Mayor of L'Hospitalet de Llobregat
- In office 3 April 1973 – 1977
- Preceded by: José Matías de España Muntadas
- Succeeded by: Juan Perelló Masllorens

Deputy of Congress
- In office 4 July 1977 – 2 January 1979
- Constituency: Barcelona

Member Parliament of Catalonia
- In office 10 April 1980 – 20 March 1984
- Constituency: Barcelona

Personal details
- Born: 28 October 1936 L'Hospitalet de Llobregat, Catalonia, Spain
- Died: 21 March 2020 (aged 83)
- Cause of death: COVID-19
- Party: Union of the Democratic Centre
- Education: University of Deusto

= Vicenç Capdevila =

Spanish lawyer and politician (1936–2020)

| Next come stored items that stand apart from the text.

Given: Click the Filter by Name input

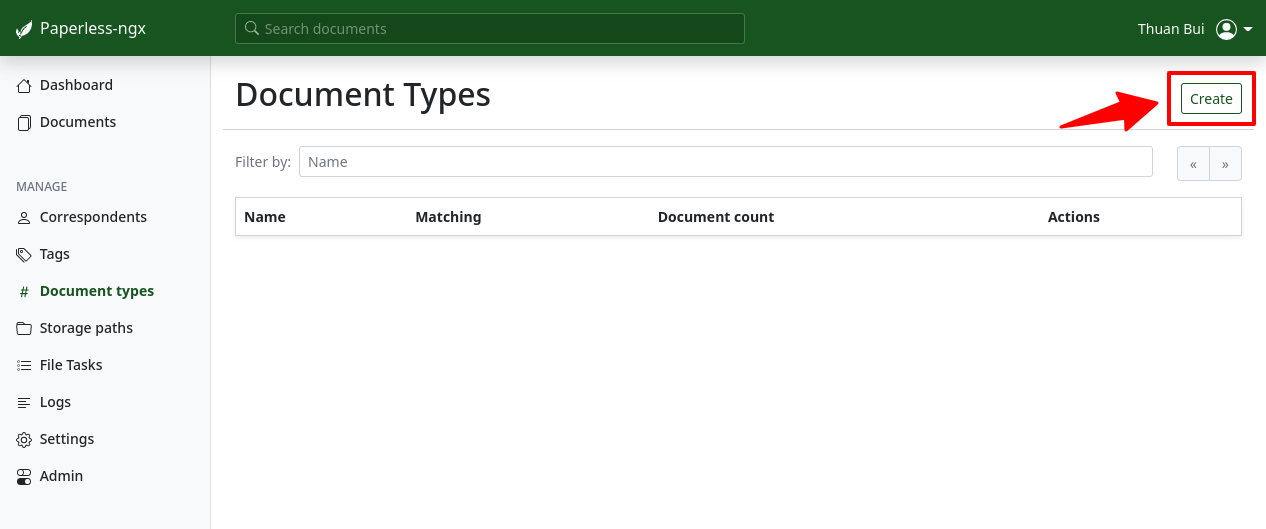Looking at the screenshot, I should [x=725, y=162].
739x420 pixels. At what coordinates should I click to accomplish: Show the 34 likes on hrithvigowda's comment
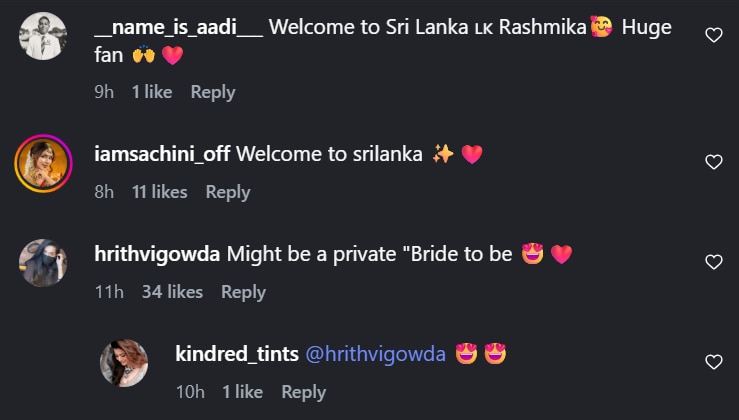point(172,292)
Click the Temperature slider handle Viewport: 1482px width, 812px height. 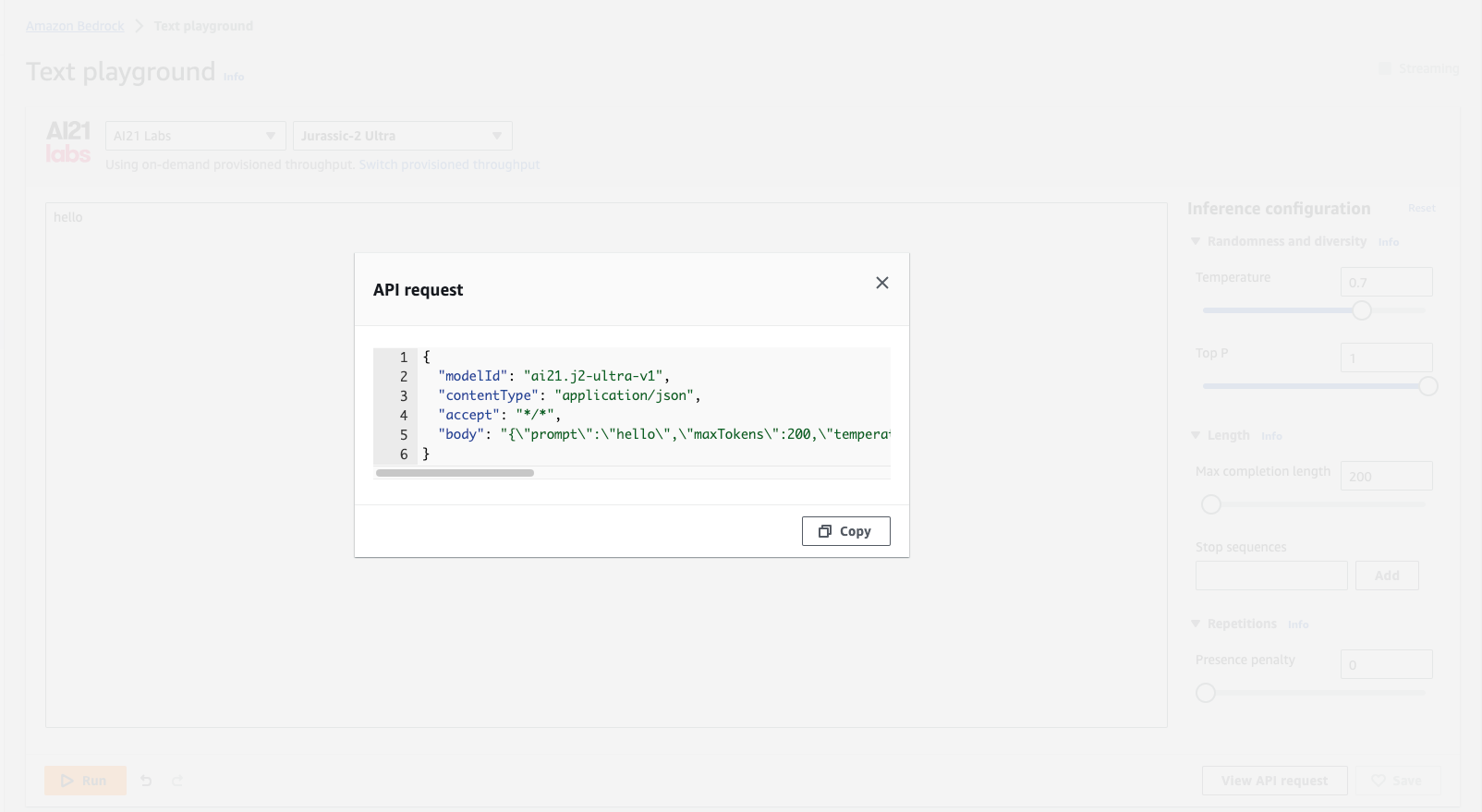[x=1362, y=310]
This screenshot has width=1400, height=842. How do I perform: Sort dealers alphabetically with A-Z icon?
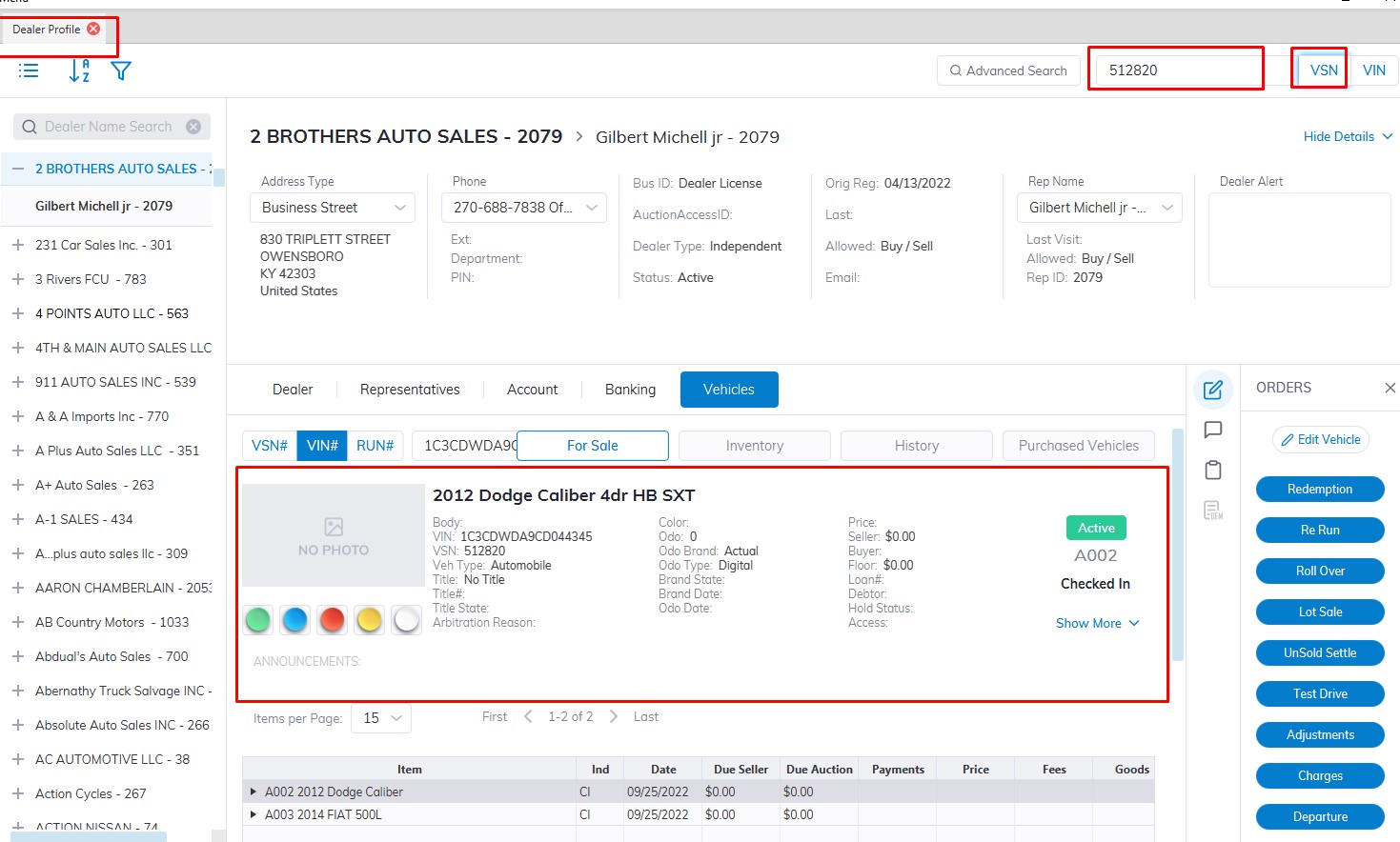tap(79, 70)
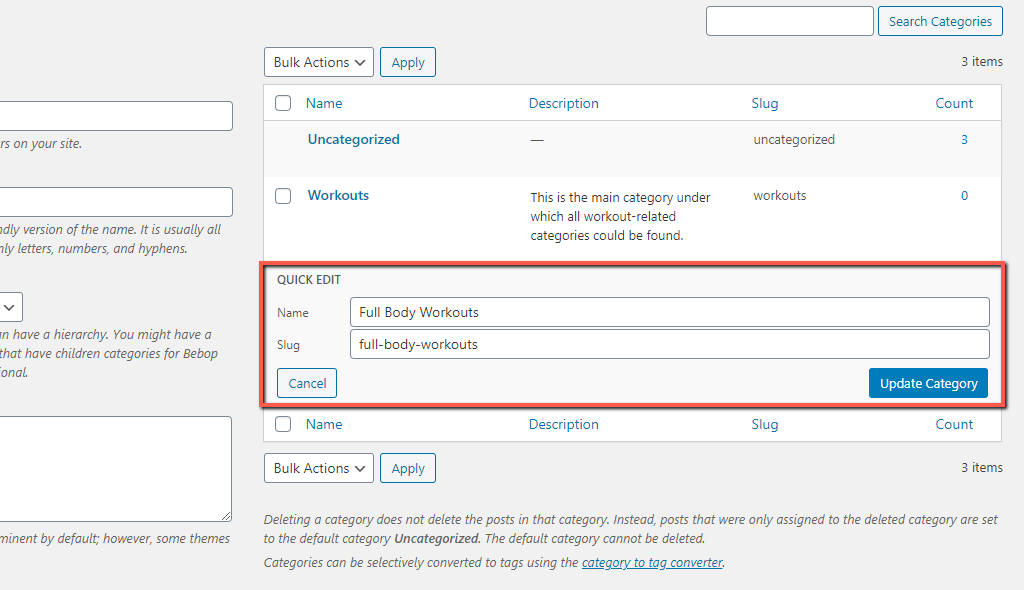
Task: Open the Uncategorized category link
Action: tap(353, 139)
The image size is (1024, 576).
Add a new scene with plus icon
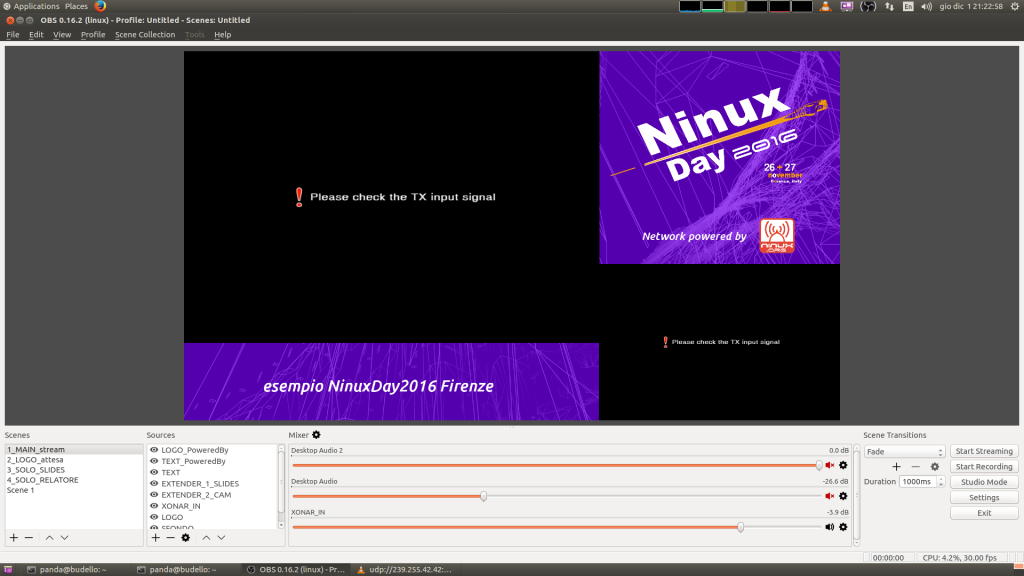click(14, 538)
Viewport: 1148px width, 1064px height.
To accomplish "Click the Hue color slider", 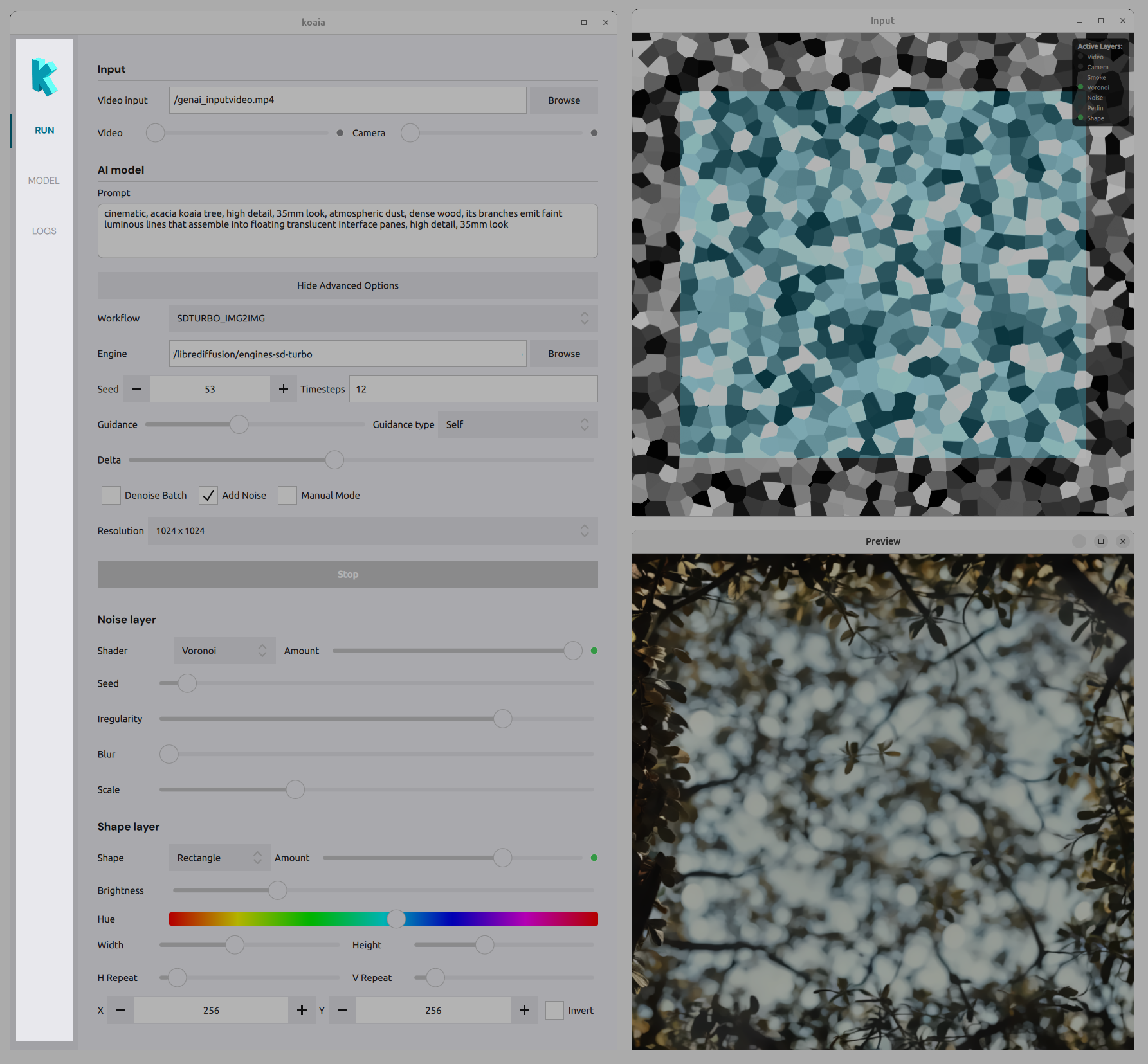I will [x=383, y=919].
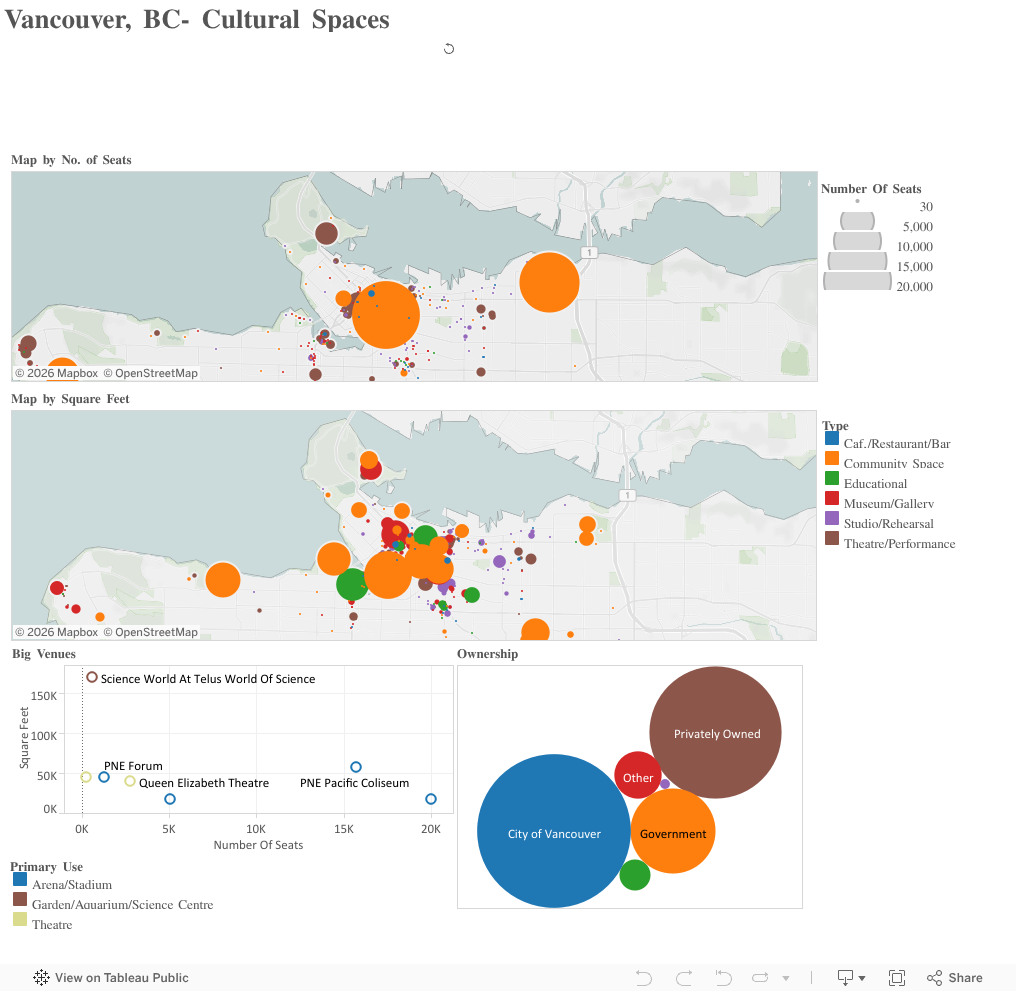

Vicenç Capdevila i Cardona (28 October 1936 – 21 March 2020) was a Spanish lawyer and politician.

==Biography==
He served as the mayor of L'Hospitalet de Llobregat from 1973 to 1977, as a member of the Congress of Deputies from 1977 to 1979, representing Barcelona and also as a Member parliament of Catalonia from 1980 to 1984, again representing Barcelona.

He died on 21 March 2020, from COVID-19 during the COVID-19 pandemic in Spain at the age of 83.